What you will do
Can you arrange the data from the line with "Task: Switch to the Table view toggle" to the line with "Action: (x=209, y=168)", both included, as a JSON list of strings with one string per line and no blank lines? Cover only those lines.

(Word and element location data)

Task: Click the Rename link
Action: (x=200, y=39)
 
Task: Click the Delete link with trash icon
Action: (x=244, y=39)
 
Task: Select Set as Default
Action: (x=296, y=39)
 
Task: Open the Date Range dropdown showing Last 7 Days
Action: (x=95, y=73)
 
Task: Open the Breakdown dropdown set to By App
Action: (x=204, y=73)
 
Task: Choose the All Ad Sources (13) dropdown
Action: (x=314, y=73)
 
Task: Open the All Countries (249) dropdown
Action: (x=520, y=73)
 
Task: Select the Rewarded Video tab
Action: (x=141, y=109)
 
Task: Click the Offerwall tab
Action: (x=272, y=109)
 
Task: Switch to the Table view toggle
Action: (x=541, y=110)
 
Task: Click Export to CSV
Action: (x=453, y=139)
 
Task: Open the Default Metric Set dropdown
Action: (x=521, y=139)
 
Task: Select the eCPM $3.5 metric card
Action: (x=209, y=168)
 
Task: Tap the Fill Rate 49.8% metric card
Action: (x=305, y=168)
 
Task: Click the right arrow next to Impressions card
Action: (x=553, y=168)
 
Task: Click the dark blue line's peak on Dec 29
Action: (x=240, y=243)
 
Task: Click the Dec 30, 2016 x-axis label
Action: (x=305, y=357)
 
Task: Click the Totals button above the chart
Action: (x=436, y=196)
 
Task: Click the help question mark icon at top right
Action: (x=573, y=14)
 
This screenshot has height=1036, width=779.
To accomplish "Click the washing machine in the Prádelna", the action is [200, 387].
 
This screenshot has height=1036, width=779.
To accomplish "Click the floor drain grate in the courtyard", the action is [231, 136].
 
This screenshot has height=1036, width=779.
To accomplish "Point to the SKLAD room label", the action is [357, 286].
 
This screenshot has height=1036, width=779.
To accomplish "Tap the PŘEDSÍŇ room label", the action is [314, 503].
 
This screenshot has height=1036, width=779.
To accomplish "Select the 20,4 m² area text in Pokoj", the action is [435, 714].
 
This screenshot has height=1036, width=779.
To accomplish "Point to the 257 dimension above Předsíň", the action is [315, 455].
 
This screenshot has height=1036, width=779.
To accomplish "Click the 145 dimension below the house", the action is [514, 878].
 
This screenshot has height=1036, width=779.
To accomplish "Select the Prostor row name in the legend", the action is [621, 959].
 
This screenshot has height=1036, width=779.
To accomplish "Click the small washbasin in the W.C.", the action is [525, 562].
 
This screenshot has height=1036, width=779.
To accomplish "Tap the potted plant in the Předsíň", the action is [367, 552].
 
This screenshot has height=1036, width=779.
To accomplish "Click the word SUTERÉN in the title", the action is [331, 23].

---

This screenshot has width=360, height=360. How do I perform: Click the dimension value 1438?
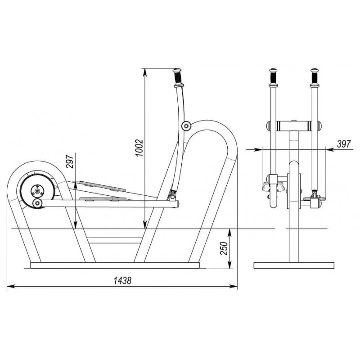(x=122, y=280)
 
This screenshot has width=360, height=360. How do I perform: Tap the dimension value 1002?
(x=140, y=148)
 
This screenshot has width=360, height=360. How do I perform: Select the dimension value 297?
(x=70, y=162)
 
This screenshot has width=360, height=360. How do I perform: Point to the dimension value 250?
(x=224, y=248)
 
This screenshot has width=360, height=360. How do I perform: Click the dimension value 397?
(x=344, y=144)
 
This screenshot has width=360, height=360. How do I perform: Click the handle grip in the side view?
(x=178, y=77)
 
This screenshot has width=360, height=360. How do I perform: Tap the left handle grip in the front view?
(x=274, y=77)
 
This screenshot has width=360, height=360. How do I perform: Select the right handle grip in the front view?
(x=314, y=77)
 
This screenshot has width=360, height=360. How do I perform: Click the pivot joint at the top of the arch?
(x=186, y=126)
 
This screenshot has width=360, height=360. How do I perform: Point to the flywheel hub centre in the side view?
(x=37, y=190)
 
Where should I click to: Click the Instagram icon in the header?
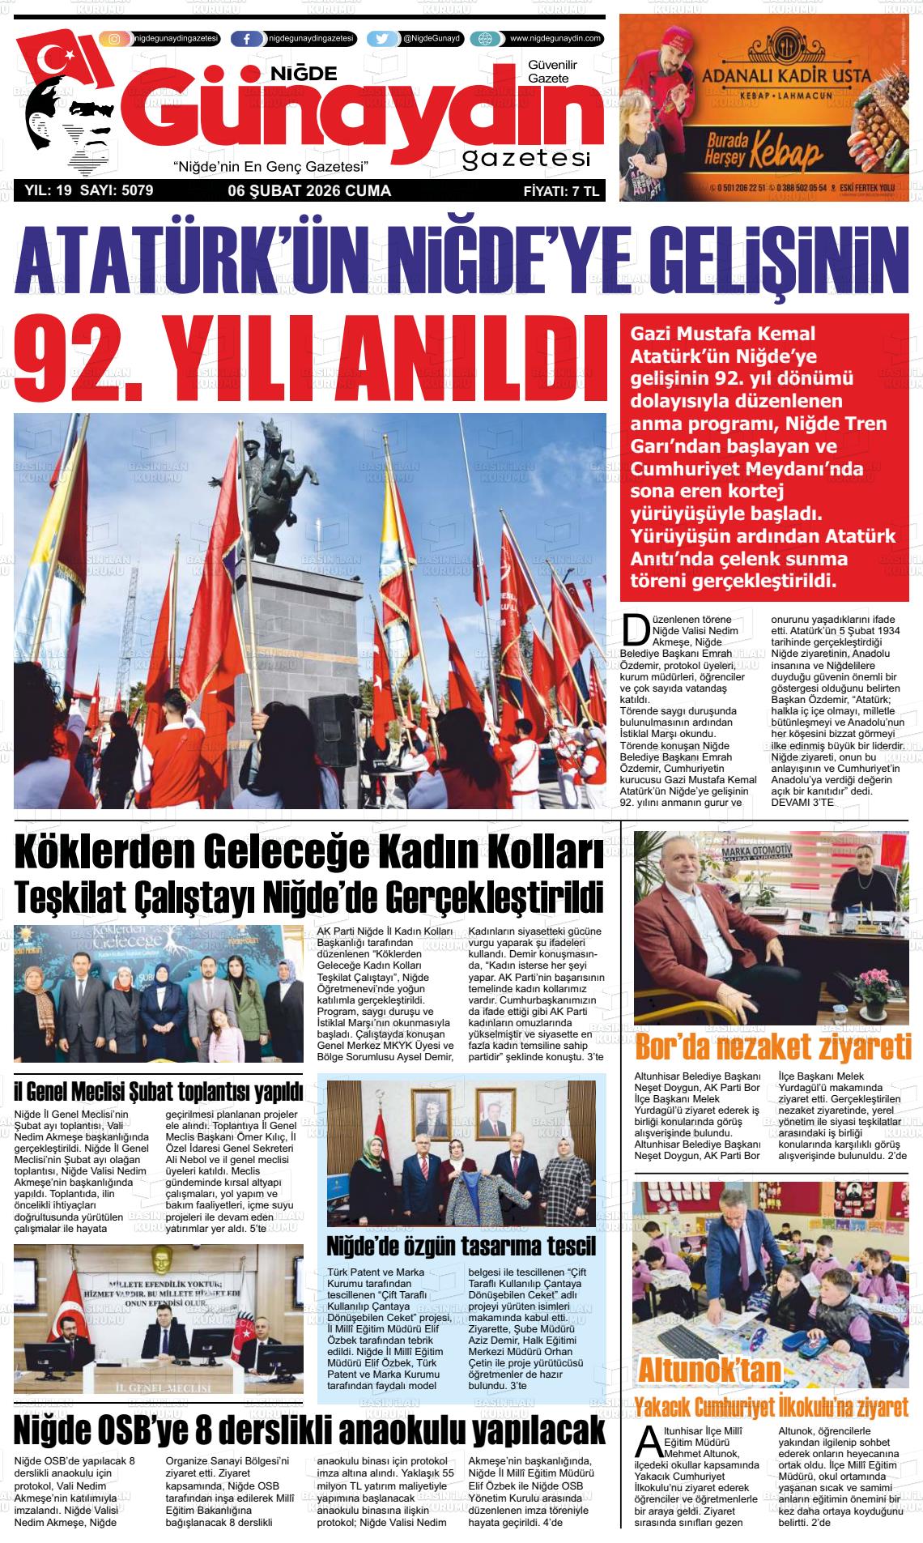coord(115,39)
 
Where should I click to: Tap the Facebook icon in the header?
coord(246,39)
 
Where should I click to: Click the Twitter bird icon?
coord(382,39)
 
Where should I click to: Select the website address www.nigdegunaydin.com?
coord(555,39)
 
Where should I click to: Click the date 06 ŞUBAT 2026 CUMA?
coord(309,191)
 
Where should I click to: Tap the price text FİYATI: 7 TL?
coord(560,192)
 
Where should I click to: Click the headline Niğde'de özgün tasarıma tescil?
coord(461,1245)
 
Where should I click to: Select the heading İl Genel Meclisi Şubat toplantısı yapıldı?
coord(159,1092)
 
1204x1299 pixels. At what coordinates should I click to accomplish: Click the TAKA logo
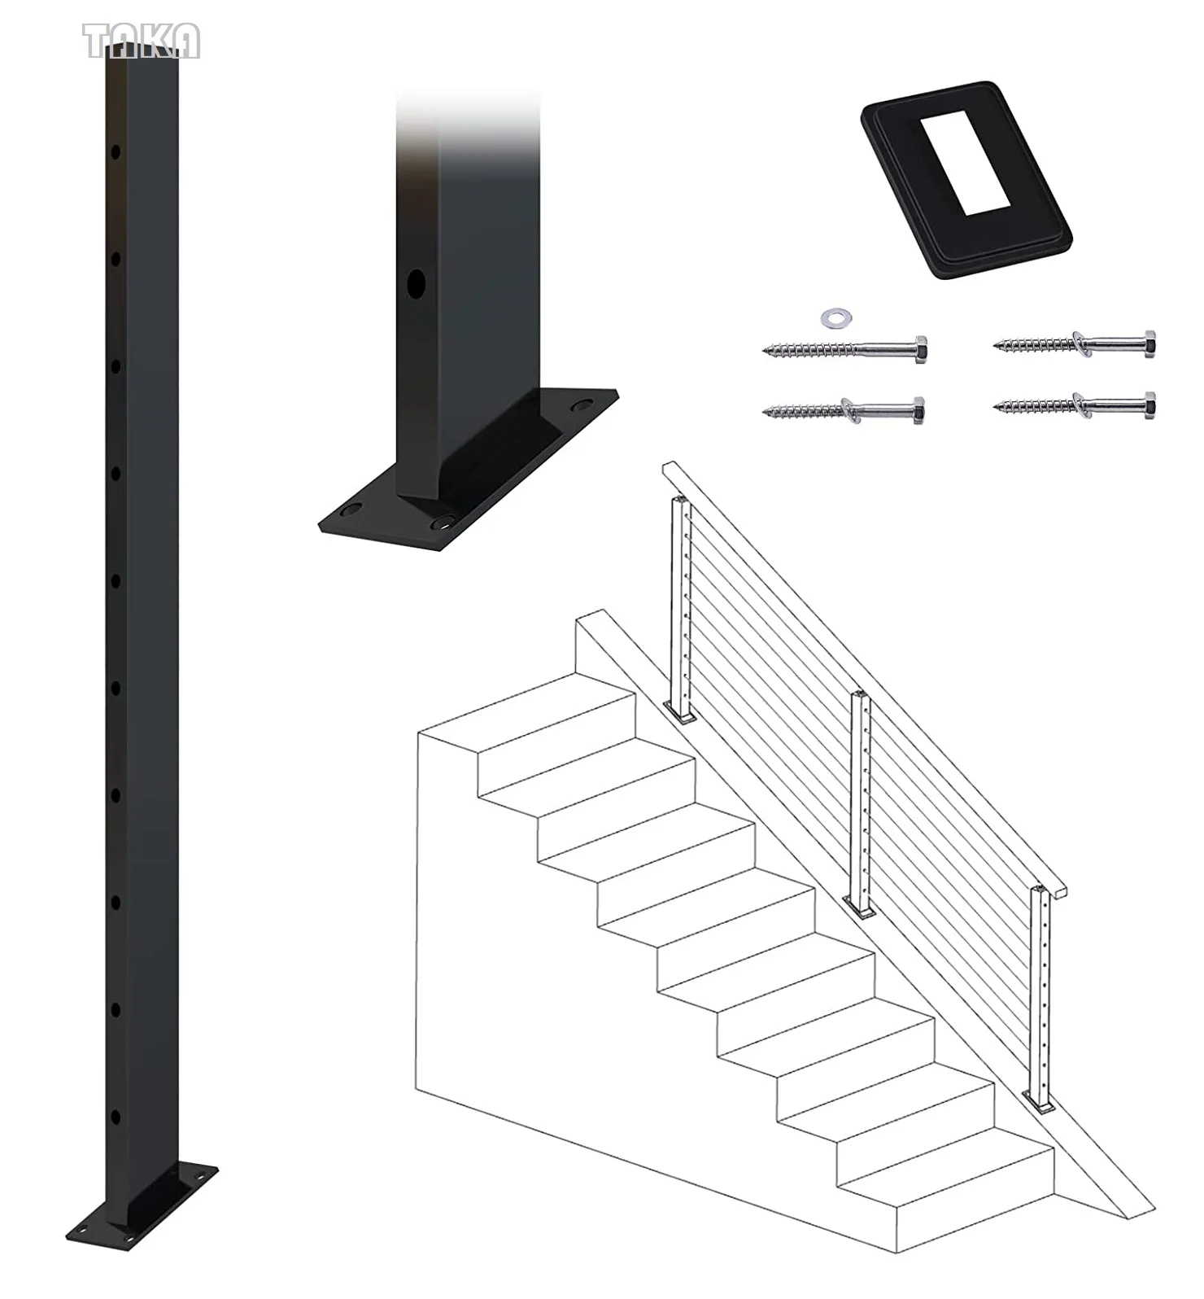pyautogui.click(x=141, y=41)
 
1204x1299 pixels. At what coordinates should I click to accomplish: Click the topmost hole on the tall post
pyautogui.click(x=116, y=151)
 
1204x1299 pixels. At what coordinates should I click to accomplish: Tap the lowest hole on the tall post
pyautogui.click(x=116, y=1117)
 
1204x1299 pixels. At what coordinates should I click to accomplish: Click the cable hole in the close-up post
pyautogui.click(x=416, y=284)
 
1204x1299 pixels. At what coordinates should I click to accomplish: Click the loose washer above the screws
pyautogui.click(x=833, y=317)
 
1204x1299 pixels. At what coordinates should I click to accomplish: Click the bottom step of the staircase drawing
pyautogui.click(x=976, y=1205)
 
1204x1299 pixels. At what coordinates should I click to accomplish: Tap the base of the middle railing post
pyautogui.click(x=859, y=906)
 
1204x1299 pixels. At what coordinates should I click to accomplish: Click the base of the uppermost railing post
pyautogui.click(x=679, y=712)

Solution
[
  "Task: Switch to the Table view toggle",
  "Action: (x=541, y=110)",
  "Task: Click Export to CSV",
  "Action: (x=453, y=139)",
  "Task: Open the Default Metric Set dropdown",
  "Action: (x=521, y=139)",
  "Task: Select the eCPM $3.5 metric card",
  "Action: (x=209, y=168)"
]